[Exercise directions] Can you set down, word for word, the part of the Yom Kippur track post below that starts at "The track was recorded" and ends at "EQ and compression."?

[Passage to read]

|---|

For an excellent read on the topic of secular Jews on Yom Kippur, especially secular Jews committed to activism and social justice, please read this article by Dania Rajendra [Full disclosure: Dania is my sister-in-law.]. For me, part of my plan for this holiday was to compose a track based on sounds from a short-wave-radio synth module an, idea I formulated during a reflective moment last night.


[Cover image taken during Yom Kippur 2016, see this article.]

The track was recorded as a meditation of sorts, getting into a heightened, focused state while turning the knobs of the Eowave short-wave module, tuning into stations that aren’t there. The other “master” of the track was the Wiard/Richter Noisering, which I let control the Rossum Electro-Music Morpheus module. Both focus on chance and working with elements very much outside my control. I also did not want to spend much time outside the meditation-recording process itself. There is no editing save for some tapering at the beginning and end of the track and the obligatory EQ and compression.

|---|

[Excerpted records]
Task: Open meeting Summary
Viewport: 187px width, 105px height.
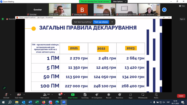Action: point(85,96)
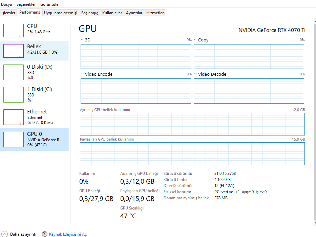Switch to the İşlemler tab
316x237 pixels.
[x=8, y=13]
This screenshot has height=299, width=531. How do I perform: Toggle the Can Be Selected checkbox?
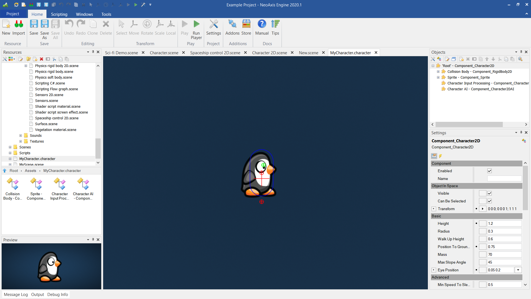(490, 201)
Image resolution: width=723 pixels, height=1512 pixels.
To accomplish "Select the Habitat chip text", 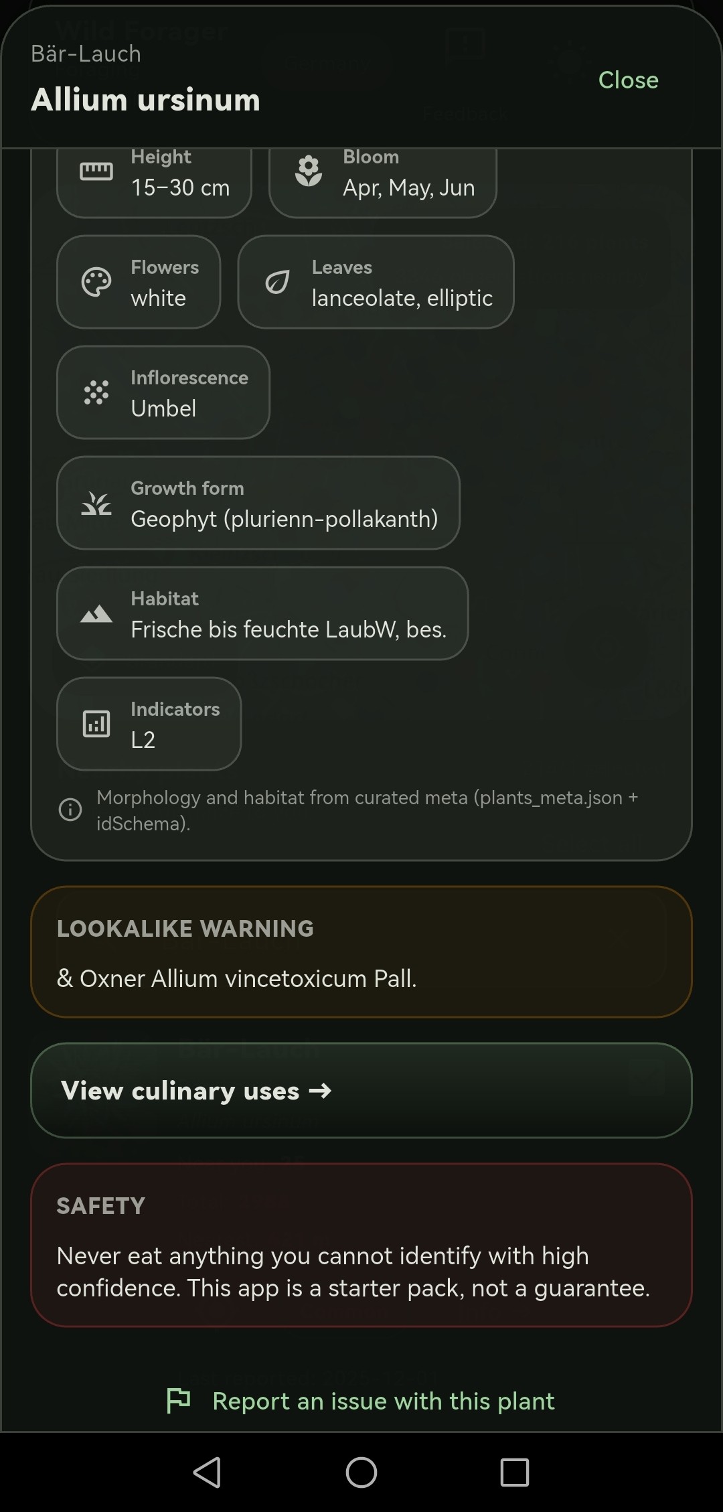I will point(289,629).
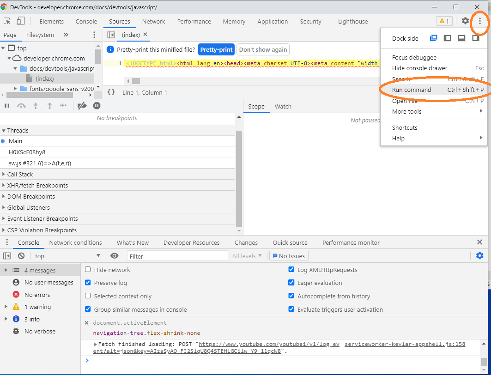The width and height of the screenshot is (491, 375).
Task: Click the create live expression eye icon
Action: [114, 256]
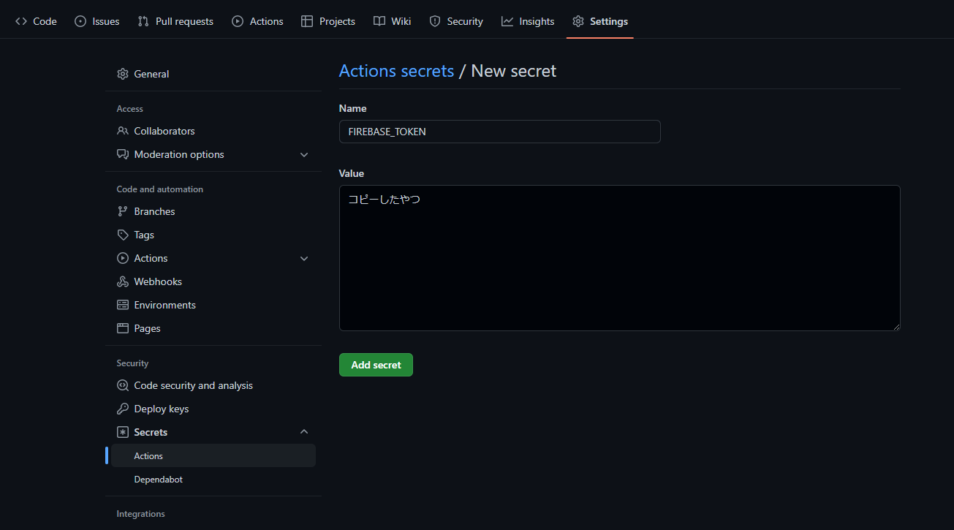Viewport: 954px width, 530px height.
Task: Expand the Actions sidebar chevron
Action: (x=304, y=258)
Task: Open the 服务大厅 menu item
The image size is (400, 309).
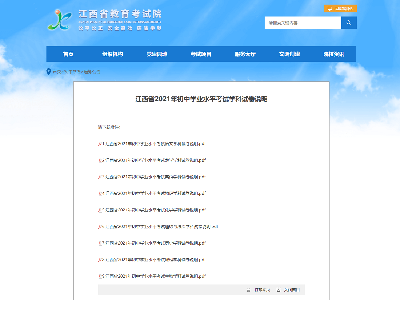Action: (245, 54)
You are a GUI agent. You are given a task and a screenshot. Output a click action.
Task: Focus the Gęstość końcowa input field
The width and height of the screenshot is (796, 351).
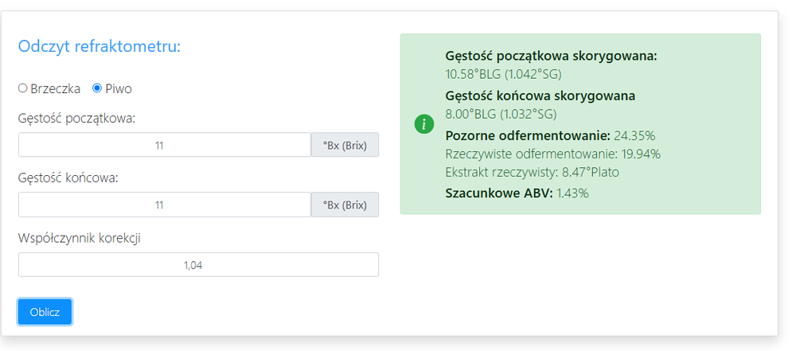[x=164, y=205]
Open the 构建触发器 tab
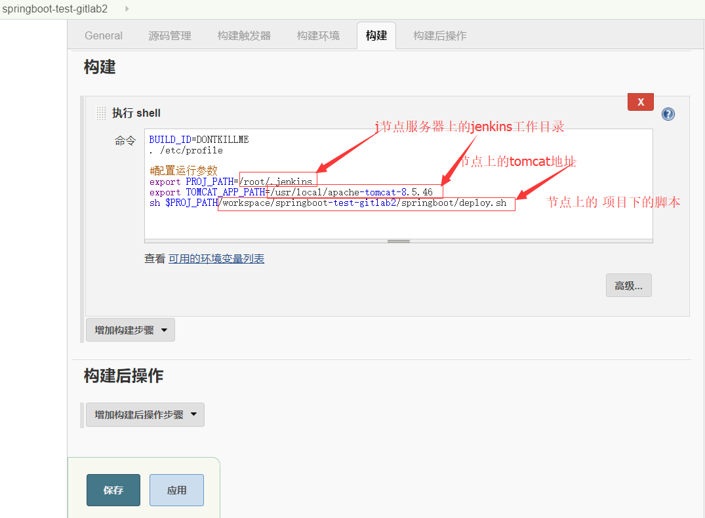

|---|

[Task response]
The track was recorded as a meditation of sorts, getting into a heightened, focused state while turning the knobs of the Eowave short-wave module, tuning into stations that aren’t there. The other “master” of the track was the Wiard/Richter Noisering, which I let control the Rossum Electro-Music Morpheus module. Both focus on chance and working with elements very much outside my control. I also did not want to spend much time outside the meditation-recording process itself. There is no editing save for some tapering at the beginning and end of the track and the obligatory EQ and compression.